In Minaçu, Goiás, Brazil, the global rare earth race is no longer abstract geopolitics. It is an industrial policy carved into ionic clay. Serra Verde’s Pela Ema project became, in 2024, the first operation outside Asia to commercially produce heavy rare earths used in EV motors and wind turbines. The claim is strategic: diversify supply chains away from China. The stakes are higher: who controls the minerals that power electrification, defense systems, and digital infrastructure?

According to the International Energy Agency, global demand for rare earths rose roughly 7% in 2024. China still dominates—about 70% of mining and nearly 90% of processing.
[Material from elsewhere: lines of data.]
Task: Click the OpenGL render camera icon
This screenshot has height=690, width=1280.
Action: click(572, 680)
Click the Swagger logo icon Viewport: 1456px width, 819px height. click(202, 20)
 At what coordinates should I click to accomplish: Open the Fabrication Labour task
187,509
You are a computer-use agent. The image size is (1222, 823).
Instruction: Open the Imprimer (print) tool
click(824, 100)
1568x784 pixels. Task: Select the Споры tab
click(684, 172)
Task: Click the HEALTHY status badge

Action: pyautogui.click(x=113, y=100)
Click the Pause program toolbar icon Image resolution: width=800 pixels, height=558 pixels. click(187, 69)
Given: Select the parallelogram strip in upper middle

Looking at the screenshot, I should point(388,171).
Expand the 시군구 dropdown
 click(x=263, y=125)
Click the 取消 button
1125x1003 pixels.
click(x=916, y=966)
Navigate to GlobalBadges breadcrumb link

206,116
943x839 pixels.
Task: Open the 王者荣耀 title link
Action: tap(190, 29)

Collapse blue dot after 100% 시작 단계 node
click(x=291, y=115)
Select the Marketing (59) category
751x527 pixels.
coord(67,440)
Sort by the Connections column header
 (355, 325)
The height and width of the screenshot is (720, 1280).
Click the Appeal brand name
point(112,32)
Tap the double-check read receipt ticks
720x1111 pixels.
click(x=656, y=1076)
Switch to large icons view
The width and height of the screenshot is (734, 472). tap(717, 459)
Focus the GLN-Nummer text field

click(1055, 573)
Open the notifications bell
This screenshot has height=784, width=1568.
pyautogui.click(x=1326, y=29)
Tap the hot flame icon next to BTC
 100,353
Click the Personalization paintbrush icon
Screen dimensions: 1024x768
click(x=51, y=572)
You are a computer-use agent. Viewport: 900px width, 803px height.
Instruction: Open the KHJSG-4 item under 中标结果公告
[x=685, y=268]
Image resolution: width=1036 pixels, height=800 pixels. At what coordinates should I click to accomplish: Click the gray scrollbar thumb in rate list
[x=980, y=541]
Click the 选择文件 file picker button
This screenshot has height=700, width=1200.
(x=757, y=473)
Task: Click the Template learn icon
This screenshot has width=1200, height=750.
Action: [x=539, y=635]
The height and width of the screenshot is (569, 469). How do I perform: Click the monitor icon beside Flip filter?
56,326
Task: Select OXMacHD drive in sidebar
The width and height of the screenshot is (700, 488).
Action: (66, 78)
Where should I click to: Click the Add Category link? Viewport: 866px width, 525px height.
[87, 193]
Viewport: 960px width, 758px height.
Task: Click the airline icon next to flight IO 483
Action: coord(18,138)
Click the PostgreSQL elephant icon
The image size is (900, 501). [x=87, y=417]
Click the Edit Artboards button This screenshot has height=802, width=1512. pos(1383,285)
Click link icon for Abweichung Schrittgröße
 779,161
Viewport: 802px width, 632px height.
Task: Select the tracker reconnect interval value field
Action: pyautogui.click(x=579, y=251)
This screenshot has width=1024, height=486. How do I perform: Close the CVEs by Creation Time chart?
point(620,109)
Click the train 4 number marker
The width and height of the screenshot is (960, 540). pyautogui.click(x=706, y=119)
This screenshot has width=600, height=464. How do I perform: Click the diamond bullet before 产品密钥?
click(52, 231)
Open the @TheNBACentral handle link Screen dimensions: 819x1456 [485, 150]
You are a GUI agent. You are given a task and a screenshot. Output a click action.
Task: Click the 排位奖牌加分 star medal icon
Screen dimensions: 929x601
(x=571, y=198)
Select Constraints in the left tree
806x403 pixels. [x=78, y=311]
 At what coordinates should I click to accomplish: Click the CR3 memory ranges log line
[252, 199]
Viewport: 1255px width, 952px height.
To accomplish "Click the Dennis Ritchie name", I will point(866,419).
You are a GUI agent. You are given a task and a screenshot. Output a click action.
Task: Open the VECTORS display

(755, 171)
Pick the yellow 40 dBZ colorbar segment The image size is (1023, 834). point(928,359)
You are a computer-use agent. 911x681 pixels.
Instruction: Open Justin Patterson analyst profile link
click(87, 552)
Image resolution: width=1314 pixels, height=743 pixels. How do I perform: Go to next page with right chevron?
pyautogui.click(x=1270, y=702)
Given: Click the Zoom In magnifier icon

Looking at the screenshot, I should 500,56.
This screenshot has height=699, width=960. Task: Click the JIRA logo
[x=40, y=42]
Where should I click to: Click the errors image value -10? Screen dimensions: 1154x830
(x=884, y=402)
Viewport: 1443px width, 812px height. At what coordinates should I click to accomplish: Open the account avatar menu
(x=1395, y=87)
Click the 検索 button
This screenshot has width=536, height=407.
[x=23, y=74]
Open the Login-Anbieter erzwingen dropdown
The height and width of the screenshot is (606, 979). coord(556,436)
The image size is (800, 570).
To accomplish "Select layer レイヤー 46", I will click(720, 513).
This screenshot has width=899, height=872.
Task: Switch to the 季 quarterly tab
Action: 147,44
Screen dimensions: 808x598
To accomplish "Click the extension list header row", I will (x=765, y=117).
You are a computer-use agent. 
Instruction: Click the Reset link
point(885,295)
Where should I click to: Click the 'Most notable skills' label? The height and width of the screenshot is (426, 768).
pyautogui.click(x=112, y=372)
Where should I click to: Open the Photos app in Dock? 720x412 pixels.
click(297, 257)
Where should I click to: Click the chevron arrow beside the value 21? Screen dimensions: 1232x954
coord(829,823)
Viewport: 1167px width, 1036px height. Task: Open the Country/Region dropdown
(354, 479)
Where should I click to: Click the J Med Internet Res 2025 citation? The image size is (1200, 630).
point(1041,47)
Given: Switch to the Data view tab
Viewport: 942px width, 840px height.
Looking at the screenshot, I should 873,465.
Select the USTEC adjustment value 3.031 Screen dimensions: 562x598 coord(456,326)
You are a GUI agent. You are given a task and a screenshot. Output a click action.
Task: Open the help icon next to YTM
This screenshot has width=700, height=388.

After Beijing tightened export controls in October 2025 and Washington convened 54 nations at a Critical Minerals Ministerial in February, Latin America became contested terrain.
According to the Rio Times, Brazil alone holds nearly a quarter of known global reserves—second only to China. Yet production tells another story: roughly 20 tonnes in 2024 versus China’s 270,000. Reserves do not equal power. Processing does.
Washington Writes Checks, Beijing Buys Assets
In November 2025, the U.S. International Development Finance Corporation confirmed a $565 million financing package for Serra Verde, including an option for Washington to take an equity stake. That is not ordinary development finance. It is industrial statecraft.
Serra Verde renegotiated Chinese offtake agreements to expire eight years early and is expected to pivot toward Western buyers. The company targets 6,500 tonnes of rare earth oxide by 2027 and is assessing the potential for a Phase II expansion that could double run-of-mine production before 2030.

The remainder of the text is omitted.